About this exercise
Every record that follows must be returned word for word.
Top of Data for review
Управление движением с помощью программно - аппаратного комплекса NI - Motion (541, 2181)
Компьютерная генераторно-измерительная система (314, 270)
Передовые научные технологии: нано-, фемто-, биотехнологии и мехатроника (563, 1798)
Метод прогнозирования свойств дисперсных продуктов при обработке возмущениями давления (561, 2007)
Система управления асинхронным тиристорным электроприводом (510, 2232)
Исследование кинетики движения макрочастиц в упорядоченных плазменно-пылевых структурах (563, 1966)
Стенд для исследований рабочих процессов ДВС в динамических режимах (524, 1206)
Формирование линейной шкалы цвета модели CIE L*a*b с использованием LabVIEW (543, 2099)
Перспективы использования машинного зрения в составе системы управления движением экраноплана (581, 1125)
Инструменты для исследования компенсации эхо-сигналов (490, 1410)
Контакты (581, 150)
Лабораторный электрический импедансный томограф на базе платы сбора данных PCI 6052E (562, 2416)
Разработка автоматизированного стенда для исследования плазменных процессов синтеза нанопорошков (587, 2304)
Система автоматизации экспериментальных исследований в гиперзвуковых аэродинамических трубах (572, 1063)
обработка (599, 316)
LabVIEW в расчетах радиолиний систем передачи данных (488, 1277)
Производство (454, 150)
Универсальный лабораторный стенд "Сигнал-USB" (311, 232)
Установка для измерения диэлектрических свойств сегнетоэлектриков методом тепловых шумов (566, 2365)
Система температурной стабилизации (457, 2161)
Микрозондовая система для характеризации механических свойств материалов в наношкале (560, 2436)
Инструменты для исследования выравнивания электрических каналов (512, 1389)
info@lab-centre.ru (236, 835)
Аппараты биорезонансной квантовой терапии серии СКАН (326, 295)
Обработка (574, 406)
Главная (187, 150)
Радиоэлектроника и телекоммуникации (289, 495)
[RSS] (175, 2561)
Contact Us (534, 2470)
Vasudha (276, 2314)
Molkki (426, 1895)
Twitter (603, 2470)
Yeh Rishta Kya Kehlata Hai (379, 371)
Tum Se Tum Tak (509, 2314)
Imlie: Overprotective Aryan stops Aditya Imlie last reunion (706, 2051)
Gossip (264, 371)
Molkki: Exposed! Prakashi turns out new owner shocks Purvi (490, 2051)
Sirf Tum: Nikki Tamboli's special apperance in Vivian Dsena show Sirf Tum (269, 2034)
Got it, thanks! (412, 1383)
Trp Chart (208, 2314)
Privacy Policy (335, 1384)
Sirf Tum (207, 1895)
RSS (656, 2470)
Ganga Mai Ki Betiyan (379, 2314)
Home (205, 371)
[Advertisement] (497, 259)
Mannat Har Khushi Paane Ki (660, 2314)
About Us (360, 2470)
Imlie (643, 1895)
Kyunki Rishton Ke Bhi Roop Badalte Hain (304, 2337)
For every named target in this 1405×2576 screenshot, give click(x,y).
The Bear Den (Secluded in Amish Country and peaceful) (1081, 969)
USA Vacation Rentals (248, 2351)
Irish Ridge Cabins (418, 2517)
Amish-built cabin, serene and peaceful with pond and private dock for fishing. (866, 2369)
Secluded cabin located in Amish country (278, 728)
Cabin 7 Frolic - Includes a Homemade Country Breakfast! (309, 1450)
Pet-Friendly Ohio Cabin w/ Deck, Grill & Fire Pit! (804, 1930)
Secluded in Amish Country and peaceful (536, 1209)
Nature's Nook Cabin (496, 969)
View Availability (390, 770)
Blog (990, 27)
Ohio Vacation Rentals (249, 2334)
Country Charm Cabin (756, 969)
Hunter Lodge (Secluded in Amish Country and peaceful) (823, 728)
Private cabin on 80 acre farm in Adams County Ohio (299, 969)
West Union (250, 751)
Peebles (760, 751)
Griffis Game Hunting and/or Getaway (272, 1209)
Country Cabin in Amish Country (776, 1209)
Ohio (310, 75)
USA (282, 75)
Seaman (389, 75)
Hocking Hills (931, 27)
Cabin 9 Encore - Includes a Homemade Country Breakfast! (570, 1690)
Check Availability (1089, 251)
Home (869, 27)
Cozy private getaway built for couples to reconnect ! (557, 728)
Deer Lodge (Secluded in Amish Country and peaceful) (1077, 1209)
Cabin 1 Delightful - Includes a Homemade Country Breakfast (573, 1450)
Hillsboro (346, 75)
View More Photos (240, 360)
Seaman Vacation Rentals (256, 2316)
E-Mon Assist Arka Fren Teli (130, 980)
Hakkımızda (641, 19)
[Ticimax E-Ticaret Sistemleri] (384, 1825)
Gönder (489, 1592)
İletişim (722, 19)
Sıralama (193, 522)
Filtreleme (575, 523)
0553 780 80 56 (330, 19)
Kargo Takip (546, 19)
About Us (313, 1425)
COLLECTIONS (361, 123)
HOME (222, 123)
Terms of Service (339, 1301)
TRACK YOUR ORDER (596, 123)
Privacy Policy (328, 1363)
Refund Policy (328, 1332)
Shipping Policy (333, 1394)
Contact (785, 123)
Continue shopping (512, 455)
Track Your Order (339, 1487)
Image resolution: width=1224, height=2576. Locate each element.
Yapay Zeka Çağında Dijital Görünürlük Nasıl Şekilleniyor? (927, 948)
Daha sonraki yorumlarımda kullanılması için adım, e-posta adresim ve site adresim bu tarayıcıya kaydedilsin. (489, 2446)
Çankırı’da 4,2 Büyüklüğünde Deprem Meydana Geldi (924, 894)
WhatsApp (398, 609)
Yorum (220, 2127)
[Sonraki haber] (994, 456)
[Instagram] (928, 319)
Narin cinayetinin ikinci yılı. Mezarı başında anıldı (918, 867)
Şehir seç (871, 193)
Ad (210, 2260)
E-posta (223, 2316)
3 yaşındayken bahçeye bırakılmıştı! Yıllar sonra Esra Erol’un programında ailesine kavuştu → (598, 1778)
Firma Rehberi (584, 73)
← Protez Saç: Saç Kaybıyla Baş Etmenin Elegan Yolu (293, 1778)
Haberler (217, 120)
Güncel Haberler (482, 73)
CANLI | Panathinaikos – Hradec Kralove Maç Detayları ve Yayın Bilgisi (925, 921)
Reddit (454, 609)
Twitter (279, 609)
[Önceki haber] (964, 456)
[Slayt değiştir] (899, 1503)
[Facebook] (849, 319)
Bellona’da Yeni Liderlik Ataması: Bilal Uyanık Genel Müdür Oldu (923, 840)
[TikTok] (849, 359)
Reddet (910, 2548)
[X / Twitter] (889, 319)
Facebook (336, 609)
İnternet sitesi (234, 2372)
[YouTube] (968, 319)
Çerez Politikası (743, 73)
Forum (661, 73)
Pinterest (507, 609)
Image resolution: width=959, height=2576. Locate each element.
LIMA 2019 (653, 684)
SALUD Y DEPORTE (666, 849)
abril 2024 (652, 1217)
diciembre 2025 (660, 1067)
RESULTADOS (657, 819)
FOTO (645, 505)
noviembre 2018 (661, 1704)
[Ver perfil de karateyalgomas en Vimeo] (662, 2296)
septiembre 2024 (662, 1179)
Bottom of Data for review
Answer section
Управление движением с помощью программно - аппаратного комплекса NI - Motion (541, 2181)
Компьютерная генераторно-измерительная система (314, 270)
Передовые научные технологии: нано-, фемто-, биотехнологии и мехатроника (563, 1798)
Метод прогнозирования свойств дисперсных продуктов при обработке возмущениями давления (561, 2007)
Система управления асинхронным тиристорным электроприводом (510, 2232)
Исследование кинетики движения макрочастиц в упорядоченных плазменно-пылевых структурах (563, 1966)
Стенд для исследований рабочих процессов ДВС в динамических режимах (524, 1206)
Формирование линейной шкалы цвета модели CIE L*a*b с использованием LabVIEW (543, 2099)
Перспективы использования машинного зрения в составе системы управления движением экраноплана (581, 1125)
Инструменты для исследования компенсации эхо-сигналов (490, 1410)
Контакты (581, 150)
Лабораторный электрический импедансный томограф на базе платы сбора данных PCI 6052E (562, 2416)
Разработка автоматизированного стенда для исследования плазменных процессов синтеза нанопорошков (587, 2304)
Система автоматизации экспериментальных исследований в гиперзвуковых аэродинамических трубах (572, 1063)
обработка (599, 316)
LabVIEW в расчетах радиолиний систем передачи данных (488, 1277)
Производство (454, 150)
Универсальный лабораторный стенд "Сигнал-USB" (311, 232)
Установка для измерения диэлектрических свойств сегнетоэлектриков методом тепловых шумов (566, 2365)
Система температурной стабилизации (457, 2161)
Микрозондовая система для характеризации механических свойств материалов в наношкале (560, 2436)
Инструменты для исследования выравнивания электрических каналов (512, 1389)
info@lab-centre.ru (236, 835)
Аппараты биорезонансной квантовой терапии серии СКАН (326, 295)
Обработка (574, 406)
Главная (187, 150)
Радиоэлектроника и телекоммуникации (289, 495)
[RSS] (175, 2561)
Contact Us (534, 2470)
Vasudha (276, 2314)
Molkki (426, 1895)
Twitter (603, 2470)
Yeh Rishta Kya Kehlata Hai (379, 371)
Tum Se Tum Tak (509, 2314)
Imlie: Overprotective Aryan stops Aditya Imlie last reunion (706, 2051)
Gossip (264, 371)
Molkki: Exposed! Prakashi turns out new owner shocks Purvi (490, 2051)
Sirf Tum: Nikki Tamboli's special apperance in Vivian Dsena show Sirf Tum (269, 2034)
Got it, thanks! (412, 1383)
Trp Chart (208, 2314)
Privacy Policy (335, 1384)
Sirf Tum (207, 1895)
RSS (656, 2470)
Ganga Mai Ki Betiyan (379, 2314)
Home (205, 371)
[Advertisement] (497, 259)
Mannat Har Khushi Paane Ki (660, 2314)
About Us (360, 2470)
Imlie (643, 1895)
Kyunki Rishton Ke Bhi Roop Badalte Hain (304, 2337)
For every named target in this 1405×2576 screenshot, give click(x,y).
The Bear Den (Secluded in Amish Country and peaceful) (1081, 969)
USA Vacation Rentals (248, 2351)
Irish Ridge Cabins (418, 2517)
Amish-built cabin, serene and peaceful with pond and private dock for fishing. (866, 2369)
Secluded cabin located in Amish country (278, 728)
Cabin 7 Frolic - Includes a Homemade Country Breakfast! (309, 1450)
Pet-Friendly Ohio Cabin w/ Deck, Grill & Fire Pit! (804, 1930)
Secluded in Amish Country and peaceful (536, 1209)
Nature's Nook Cabin (496, 969)
View Availability (390, 770)
Blog (990, 27)
Ohio Vacation Rentals (249, 2334)
Country Charm Cabin (756, 969)
Hunter Lodge (Secluded in Amish Country and peaceful) (823, 728)
Private cabin on 80 acre farm in Adams County Ohio (299, 969)
West Union (250, 751)
Peebles (760, 751)
Griffis Game Hunting and/or Getaway (272, 1209)
Country Cabin in Amish Country (776, 1209)
Ohio (310, 75)
USA (282, 75)
Seaman (389, 75)
Hocking Hills (931, 27)
Cabin 9 Encore - Includes a Homemade Country Breakfast! (570, 1690)
Check Availability (1089, 251)
Home (869, 27)
Cozy private getaway built for couples to reconnect ! (557, 728)
Deer Lodge (Secluded in Amish Country and peaceful) (1077, 1209)
Cabin 1 Delightful - Includes a Homemade Country Breakfast (573, 1450)
Hillsboro (346, 75)
View More Photos (240, 360)
Seaman Vacation Rentals (256, 2316)
E-Mon Assist Arka Fren Teli (130, 980)
Hakkımızda (641, 19)
[Ticimax E-Ticaret Sistemleri] (384, 1825)
Gönder (489, 1592)
İletişim (722, 19)
Sıralama (193, 522)
Filtreleme (575, 523)
0553 780 80 56 (330, 19)
Kargo Takip (546, 19)
About Us (313, 1425)
COLLECTIONS (361, 123)
HOME (222, 123)
Terms of Service (339, 1301)
TRACK YOUR ORDER (596, 123)
Privacy Policy (328, 1363)
Refund Policy (328, 1332)
Shipping Policy (333, 1394)
Contact (785, 123)
Continue shopping (512, 455)
Track Your Order (339, 1487)
Image resolution: width=1224, height=2576. Locate each element.
Yapay Zeka Çağında Dijital Görünürlük Nasıl Şekilleniyor? (927, 948)
Daha sonraki yorumlarımda kullanılması için adım, e-posta adresim ve site adresim bu tarayıcıya kaydedilsin. (489, 2446)
Çankırı’da 4,2 Büyüklüğünde Deprem Meydana Geldi (924, 894)
WhatsApp (398, 609)
Yorum (220, 2127)
[Sonraki haber] (994, 456)
[Instagram] (928, 319)
Narin cinayetinin ikinci yılı. Mezarı başında anıldı (918, 867)
Şehir seç (871, 193)
Ad (210, 2260)
E-posta (223, 2316)
3 yaşındayken bahçeye bırakılmıştı! Yıllar sonra Esra Erol’un programında ailesine kavuştu → (598, 1778)
Firma Rehberi (584, 73)
← Protez Saç: Saç Kaybıyla Baş Etmenin Elegan Yolu (293, 1778)
Haberler (217, 120)
Güncel Haberler (482, 73)
CANLI | Panathinaikos – Hradec Kralove Maç Detayları ve Yayın Bilgisi (925, 921)
Reddit (454, 609)
Twitter (279, 609)
[Önceki haber] (964, 456)
[Slayt değiştir] (899, 1503)
[Facebook] (849, 319)
Bellona’da Yeni Liderlik Ataması: Bilal Uyanık Genel Müdür Oldu (923, 840)
[TikTok] (849, 359)
Reddet (910, 2548)
[X / Twitter] (889, 319)
Facebook (336, 609)
İnternet sitesi (234, 2372)
[YouTube] (968, 319)
Çerez Politikası (743, 73)
Forum (661, 73)
Pinterest (507, 609)
Image resolution: width=959, height=2576. Locate each element.
LIMA 2019 (653, 684)
SALUD Y DEPORTE (666, 849)
abril 2024 (652, 1217)
diciembre 2025 (660, 1067)
RESULTADOS (657, 819)
FOTO (645, 505)
noviembre 2018 (661, 1704)
[Ver perfil de karateyalgomas en Vimeo] (662, 2296)
septiembre 2024 (662, 1179)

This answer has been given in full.